A rich Green Bell Pepper stew. Very warming on a cold day. It comes from Hungary and is a typical peasant meal.
- In a large frying pan, saute the onions& garlic in olive oil, until limp, approx 2 minutes.
- Add sliced sausage& chilli and cook, mixing with onions& garlic for approx 5 minutes.
- Add bell peppers and mix well with onions, garlic& sausages.
- Add salt and pepper, to taste.
- Turn heat down and add Tomatoes.
- Let simmer until the peppers are soft.
- Keep simmering for a further 2 minutes and serve with rice or mashed potatoes.
My Hungarian grandmother used to make this all the time. (although she made it with regular pork sausage instead of chorizo and added paparika as well) She used to make huge batches and can the leftovers. We ate a lot of it during the winter and fall when we helped harvest the garden for her.
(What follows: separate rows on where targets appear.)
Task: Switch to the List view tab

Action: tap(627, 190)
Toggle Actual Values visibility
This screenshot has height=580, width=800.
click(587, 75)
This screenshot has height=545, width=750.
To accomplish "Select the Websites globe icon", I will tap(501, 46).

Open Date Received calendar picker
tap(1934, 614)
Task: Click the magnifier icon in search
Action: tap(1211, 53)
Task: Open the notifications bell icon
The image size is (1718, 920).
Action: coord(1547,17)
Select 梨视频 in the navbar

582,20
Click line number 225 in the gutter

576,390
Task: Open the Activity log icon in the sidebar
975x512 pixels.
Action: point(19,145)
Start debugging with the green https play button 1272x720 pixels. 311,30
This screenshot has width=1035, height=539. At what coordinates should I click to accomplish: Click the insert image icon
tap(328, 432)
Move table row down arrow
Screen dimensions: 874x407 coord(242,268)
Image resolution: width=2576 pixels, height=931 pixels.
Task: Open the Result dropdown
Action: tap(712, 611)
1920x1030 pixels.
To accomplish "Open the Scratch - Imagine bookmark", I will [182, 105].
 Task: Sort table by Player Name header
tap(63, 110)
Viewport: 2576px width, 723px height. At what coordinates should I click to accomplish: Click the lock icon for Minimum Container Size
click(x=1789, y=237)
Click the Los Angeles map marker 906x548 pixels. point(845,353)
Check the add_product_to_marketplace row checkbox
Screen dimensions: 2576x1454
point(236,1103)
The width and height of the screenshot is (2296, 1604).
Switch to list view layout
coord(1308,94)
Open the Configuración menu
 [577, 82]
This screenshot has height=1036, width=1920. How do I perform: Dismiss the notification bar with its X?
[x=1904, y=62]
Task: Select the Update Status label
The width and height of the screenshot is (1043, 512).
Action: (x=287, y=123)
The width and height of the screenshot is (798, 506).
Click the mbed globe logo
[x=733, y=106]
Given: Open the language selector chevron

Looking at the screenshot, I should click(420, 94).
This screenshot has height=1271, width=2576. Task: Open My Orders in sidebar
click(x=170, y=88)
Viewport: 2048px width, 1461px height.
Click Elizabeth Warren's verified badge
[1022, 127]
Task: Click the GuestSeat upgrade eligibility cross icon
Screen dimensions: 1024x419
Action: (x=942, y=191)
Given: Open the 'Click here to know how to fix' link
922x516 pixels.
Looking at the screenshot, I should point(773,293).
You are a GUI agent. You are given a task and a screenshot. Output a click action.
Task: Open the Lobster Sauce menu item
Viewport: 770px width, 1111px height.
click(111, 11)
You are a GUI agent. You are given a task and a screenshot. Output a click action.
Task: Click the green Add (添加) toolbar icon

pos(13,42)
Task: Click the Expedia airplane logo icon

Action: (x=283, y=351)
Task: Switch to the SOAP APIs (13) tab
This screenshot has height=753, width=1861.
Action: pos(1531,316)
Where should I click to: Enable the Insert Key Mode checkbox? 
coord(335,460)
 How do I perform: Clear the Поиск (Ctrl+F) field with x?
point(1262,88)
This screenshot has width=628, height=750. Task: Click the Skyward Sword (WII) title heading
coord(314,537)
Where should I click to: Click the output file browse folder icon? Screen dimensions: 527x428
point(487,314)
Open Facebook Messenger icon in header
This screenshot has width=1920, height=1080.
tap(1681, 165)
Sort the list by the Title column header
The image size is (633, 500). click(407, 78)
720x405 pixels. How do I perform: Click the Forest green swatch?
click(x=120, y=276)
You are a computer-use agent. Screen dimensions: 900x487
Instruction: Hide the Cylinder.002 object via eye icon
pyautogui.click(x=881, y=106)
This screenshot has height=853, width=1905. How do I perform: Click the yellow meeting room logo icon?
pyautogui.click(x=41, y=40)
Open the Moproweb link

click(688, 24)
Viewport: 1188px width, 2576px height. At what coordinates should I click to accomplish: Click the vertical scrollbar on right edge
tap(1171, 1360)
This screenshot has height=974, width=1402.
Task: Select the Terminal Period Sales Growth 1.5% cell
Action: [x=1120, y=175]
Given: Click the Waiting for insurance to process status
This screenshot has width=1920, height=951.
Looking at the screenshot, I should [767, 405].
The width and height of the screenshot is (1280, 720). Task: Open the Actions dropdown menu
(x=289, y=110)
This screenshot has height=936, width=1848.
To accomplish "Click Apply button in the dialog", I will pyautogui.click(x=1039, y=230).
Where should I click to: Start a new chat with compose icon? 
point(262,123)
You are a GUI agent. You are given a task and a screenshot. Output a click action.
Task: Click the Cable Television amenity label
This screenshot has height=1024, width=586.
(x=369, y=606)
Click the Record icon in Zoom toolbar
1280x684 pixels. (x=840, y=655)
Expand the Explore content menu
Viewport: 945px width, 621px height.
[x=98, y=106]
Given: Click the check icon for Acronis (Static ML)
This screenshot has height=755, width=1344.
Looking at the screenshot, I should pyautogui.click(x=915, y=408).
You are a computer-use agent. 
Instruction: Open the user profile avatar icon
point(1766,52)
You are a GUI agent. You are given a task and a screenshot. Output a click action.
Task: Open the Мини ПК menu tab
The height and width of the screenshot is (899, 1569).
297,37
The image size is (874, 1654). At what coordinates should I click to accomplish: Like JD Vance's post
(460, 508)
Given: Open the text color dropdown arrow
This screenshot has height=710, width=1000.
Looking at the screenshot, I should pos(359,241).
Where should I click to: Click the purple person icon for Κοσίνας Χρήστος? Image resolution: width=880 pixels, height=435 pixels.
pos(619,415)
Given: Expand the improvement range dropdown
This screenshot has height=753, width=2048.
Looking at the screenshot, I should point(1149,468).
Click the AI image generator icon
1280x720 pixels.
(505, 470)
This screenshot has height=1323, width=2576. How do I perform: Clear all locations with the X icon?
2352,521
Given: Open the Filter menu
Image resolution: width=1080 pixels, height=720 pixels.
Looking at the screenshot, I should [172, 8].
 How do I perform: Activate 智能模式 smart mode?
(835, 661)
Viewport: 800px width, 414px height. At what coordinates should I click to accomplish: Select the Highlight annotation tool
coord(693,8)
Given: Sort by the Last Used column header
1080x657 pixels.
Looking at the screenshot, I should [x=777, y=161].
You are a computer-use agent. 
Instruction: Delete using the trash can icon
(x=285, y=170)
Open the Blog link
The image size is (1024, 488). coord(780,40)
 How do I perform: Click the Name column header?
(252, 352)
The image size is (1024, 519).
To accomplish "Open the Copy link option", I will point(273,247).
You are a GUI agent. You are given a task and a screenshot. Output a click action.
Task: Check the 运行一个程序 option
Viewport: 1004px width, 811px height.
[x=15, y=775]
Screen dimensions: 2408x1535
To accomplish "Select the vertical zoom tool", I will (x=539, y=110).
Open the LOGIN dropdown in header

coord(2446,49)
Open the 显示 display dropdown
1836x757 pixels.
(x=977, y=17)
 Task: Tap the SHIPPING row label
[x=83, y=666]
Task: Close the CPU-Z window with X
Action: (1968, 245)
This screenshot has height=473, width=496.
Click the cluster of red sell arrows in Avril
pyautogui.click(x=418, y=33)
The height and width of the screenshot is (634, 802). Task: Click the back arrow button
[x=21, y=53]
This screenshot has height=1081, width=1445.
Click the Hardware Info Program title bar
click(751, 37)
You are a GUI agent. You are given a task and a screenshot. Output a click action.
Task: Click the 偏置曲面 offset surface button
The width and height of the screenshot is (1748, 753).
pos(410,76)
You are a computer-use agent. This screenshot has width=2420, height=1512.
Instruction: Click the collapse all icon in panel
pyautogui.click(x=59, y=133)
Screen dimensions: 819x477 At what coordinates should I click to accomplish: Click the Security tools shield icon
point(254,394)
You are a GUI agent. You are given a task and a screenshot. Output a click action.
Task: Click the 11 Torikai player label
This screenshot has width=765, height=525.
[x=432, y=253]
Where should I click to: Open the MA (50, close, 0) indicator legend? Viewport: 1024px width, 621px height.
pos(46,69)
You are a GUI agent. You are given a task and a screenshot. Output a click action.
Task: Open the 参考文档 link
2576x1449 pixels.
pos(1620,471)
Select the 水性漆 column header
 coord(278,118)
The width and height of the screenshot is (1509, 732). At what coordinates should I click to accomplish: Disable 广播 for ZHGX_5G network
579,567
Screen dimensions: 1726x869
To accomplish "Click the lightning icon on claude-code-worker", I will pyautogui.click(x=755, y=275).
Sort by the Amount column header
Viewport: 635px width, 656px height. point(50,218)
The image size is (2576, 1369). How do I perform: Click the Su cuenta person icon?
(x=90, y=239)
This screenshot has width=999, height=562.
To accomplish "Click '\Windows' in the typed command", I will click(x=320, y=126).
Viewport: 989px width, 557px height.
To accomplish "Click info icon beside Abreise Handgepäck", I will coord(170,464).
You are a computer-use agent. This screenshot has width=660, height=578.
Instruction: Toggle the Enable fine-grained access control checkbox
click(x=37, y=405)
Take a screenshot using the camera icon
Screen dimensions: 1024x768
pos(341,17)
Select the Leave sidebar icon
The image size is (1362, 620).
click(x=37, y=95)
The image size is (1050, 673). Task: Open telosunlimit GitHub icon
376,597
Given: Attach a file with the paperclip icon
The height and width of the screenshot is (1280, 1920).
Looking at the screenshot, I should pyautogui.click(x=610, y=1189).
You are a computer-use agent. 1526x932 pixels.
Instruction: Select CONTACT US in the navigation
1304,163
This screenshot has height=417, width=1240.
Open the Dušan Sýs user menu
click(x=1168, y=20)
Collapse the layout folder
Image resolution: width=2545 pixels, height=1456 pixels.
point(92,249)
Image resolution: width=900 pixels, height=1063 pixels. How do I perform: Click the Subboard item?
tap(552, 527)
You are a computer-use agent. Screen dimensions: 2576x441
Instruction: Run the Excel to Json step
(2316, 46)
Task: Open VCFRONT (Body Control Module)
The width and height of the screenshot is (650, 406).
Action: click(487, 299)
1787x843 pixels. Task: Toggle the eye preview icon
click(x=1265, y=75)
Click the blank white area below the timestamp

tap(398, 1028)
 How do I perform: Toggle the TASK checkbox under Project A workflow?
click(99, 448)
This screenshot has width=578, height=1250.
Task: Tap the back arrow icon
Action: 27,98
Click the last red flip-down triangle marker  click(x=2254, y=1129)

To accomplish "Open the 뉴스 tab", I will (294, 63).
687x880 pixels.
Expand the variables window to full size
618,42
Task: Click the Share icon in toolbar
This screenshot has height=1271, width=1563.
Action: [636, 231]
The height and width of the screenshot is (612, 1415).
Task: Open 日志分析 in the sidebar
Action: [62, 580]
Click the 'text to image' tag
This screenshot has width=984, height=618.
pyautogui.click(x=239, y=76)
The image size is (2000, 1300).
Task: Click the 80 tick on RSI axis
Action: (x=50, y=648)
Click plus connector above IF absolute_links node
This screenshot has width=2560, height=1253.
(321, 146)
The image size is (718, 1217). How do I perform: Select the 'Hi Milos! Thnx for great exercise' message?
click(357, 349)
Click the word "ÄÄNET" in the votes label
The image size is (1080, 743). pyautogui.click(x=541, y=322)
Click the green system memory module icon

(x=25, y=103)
It is a great Hungarian dish.My son could eat it every week. I don't use chili,I use sweet Hungarian paprika,maybe 2 Tabls.It can be served without the sausage,as a vegetable side dish,
It's nice to have this recipe available for everyone, not just Hungarians. I made this for a friend who is allergic to peanuts and just about every other food in the world and he was about ready to propose marriage! When I make it I use waay more onions, and about equal amounts, volume wise of onions, peppers, and tomatoes. My husband and I go on a marathon of chopping, we set up 4! frying pans to start the onions and green peppers toasting with the overhead fan going full blast. We deglaze each pan with Sutter Home wine (just a spash in each) because we prefer regular pans to get some nice fast browning on the onions which means, you must deglaze. If you use nonstick pans, it will take you forever to brown the onions slightly. Anyway, we take a tiny break and wipe our eyes while the onions start to heat up, then chop the tomatoes and the rest of the peppers. Put the peppers in a stockpot with a drop of oil and the lid on so they steam cook. Add the onions and tomatoes to the stockpot, add any spices, and let it bubble slowly for at least 2 hours. When everything is nice and soft, we crush the veggies against the side of the pot with a slotted spoon (metal spoon) to thicken the stew. At this point we bring the temperature all the way up to a bubble again (if needed) and add chopped (not crushed) garlic cloves (for 3/4 of a stockpot, we add about 12 cloves), then immediately turn off the heat and remove the stockpot to a different burner because we have an electric stove. The garlic shouldn't be cooked to death. Bay leaf and marjoram are allowable herbs in this dish, but many people leave them out. I like to use andhouille sausage if I can't get real kolbasz, but you can find lots of Euro markets that carry hungarian kolbasz these days if you look. My mother used polish keilbasa and it was fine. We also added a bit of cooked rice at home. I now add cooked brown rice and it's still just as good. There are other allowable adjuncts to the dish: eggs, ham, crutons, etc. Experiment and find something you like. Letcho is also an ingredient in many Hungarian dishes. It's always best to use fresh peopers and tomatoes, but in the winter, when you couldn't get it, canned letcho was used instead. Then it became a traditional additive. Try it in a braised meat dish, you might like it.